[Dataset excerpts]
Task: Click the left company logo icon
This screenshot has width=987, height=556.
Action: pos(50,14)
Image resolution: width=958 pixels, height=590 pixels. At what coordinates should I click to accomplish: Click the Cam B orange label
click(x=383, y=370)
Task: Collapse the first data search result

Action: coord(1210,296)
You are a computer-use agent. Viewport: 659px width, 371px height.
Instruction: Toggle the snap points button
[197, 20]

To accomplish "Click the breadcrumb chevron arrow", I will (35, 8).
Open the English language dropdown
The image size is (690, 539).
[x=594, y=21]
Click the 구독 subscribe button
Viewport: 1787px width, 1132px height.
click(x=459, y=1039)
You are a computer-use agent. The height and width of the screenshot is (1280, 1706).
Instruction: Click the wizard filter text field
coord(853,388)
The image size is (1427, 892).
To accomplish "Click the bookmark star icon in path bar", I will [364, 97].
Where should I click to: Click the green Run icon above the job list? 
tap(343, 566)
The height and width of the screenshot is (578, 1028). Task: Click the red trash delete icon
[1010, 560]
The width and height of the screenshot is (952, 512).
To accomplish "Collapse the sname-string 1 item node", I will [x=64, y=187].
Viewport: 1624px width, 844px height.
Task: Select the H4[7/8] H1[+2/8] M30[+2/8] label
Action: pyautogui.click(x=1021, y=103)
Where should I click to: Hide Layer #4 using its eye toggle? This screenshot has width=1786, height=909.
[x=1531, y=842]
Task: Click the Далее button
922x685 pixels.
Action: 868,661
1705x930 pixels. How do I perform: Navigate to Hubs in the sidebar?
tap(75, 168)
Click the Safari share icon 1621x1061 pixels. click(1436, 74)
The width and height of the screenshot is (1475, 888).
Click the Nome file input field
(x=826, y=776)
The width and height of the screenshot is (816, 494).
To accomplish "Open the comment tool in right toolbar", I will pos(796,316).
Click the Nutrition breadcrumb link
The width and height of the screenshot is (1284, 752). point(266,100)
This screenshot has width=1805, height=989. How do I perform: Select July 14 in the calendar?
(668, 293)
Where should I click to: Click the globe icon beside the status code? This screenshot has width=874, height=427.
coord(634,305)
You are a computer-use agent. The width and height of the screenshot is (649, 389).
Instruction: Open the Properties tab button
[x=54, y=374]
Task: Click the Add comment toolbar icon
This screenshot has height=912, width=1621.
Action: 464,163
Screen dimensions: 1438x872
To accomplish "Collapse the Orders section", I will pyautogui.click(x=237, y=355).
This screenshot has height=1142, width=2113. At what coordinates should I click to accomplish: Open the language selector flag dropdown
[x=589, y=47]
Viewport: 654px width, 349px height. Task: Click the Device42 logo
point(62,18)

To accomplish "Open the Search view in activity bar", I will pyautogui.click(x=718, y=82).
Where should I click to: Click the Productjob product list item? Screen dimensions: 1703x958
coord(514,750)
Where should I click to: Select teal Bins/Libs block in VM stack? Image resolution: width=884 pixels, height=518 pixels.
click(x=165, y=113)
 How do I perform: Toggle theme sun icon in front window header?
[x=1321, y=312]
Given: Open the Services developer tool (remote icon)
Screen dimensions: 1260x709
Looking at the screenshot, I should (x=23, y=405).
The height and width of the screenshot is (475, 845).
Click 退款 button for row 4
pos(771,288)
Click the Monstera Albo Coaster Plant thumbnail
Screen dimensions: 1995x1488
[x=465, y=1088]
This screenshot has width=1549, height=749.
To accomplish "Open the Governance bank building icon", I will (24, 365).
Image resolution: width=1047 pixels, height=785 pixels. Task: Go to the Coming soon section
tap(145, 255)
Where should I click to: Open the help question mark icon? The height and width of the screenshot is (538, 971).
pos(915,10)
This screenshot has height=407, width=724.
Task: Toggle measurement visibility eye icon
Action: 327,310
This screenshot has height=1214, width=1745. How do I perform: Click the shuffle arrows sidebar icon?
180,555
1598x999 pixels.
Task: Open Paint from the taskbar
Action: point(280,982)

● Task requirements
Please repeat the data above verbatim, all of it.

● Reply to the task
Task: Click the left company logo icon
This screenshot has width=987, height=556.
Action: pos(50,14)
Image resolution: width=958 pixels, height=590 pixels. At what coordinates should I click to accomplish: Click the Cam B orange label
click(x=383, y=370)
Task: Collapse the first data search result

Action: coord(1210,296)
You are a computer-use agent. Viewport: 659px width, 371px height.
Instruction: Toggle the snap points button
[197, 20]

To accomplish "Click the breadcrumb chevron arrow", I will (35, 8).
Open the English language dropdown
The image size is (690, 539).
[x=594, y=21]
Click the 구독 subscribe button
Viewport: 1787px width, 1132px height.
click(x=459, y=1039)
You are a computer-use agent. The height and width of the screenshot is (1280, 1706).
Instruction: Click the wizard filter text field
coord(853,388)
The image size is (1427, 892).
To accomplish "Click the bookmark star icon in path bar", I will [364, 97].
Where should I click to: Click the green Run icon above the job list? 
tap(343, 566)
The height and width of the screenshot is (578, 1028). Task: Click the red trash delete icon
[1010, 560]
The width and height of the screenshot is (952, 512).
To accomplish "Collapse the sname-string 1 item node", I will [x=64, y=187].
Viewport: 1624px width, 844px height.
Task: Select the H4[7/8] H1[+2/8] M30[+2/8] label
Action: pyautogui.click(x=1021, y=103)
Where should I click to: Hide Layer #4 using its eye toggle? This screenshot has width=1786, height=909.
[x=1531, y=842]
Task: Click the Далее button
922x685 pixels.
Action: 868,661
1705x930 pixels. How do I perform: Navigate to Hubs in the sidebar?
tap(75, 168)
Click the Safari share icon 1621x1061 pixels. click(1436, 74)
The width and height of the screenshot is (1475, 888).
Click the Nome file input field
(x=826, y=776)
The width and height of the screenshot is (816, 494).
To accomplish "Open the comment tool in right toolbar", I will pos(796,316).
Click the Nutrition breadcrumb link
The width and height of the screenshot is (1284, 752). point(266,100)
This screenshot has width=1805, height=989. How do I perform: Select July 14 in the calendar?
(668, 293)
Where should I click to: Click the globe icon beside the status code? This screenshot has width=874, height=427.
coord(634,305)
You are a computer-use agent. The width and height of the screenshot is (649, 389).
Instruction: Open the Properties tab button
[x=54, y=374]
Task: Click the Add comment toolbar icon
This screenshot has height=912, width=1621.
Action: 464,163
Screen dimensions: 1438x872
To accomplish "Collapse the Orders section", I will pyautogui.click(x=237, y=355).
This screenshot has height=1142, width=2113. At what coordinates should I click to accomplish: Open the language selector flag dropdown
[x=589, y=47]
Viewport: 654px width, 349px height. Task: Click the Device42 logo
point(62,18)

To accomplish "Open the Search view in activity bar", I will pyautogui.click(x=718, y=82).
Where should I click to: Click the Productjob product list item? Screen dimensions: 1703x958
coord(514,750)
Where should I click to: Select teal Bins/Libs block in VM stack? Image resolution: width=884 pixels, height=518 pixels.
click(x=165, y=113)
 How do I perform: Toggle theme sun icon in front window header?
[x=1321, y=312]
Given: Open the Services developer tool (remote icon)
Screen dimensions: 1260x709
Looking at the screenshot, I should (x=23, y=405).
The height and width of the screenshot is (475, 845).
Click 退款 button for row 4
pos(771,288)
Click the Monstera Albo Coaster Plant thumbnail
Screen dimensions: 1995x1488
[x=465, y=1088]
This screenshot has width=1549, height=749.
To accomplish "Open the Governance bank building icon", I will (24, 365).
Image resolution: width=1047 pixels, height=785 pixels. Task: Go to the Coming soon section
tap(145, 255)
Where should I click to: Open the help question mark icon? The height and width of the screenshot is (538, 971).
pos(915,10)
This screenshot has height=407, width=724.
Task: Toggle measurement visibility eye icon
Action: 327,310
This screenshot has height=1214, width=1745. How do I perform: Click the shuffle arrows sidebar icon?
180,555
1598x999 pixels.
Task: Open Paint from the taskbar
Action: point(280,982)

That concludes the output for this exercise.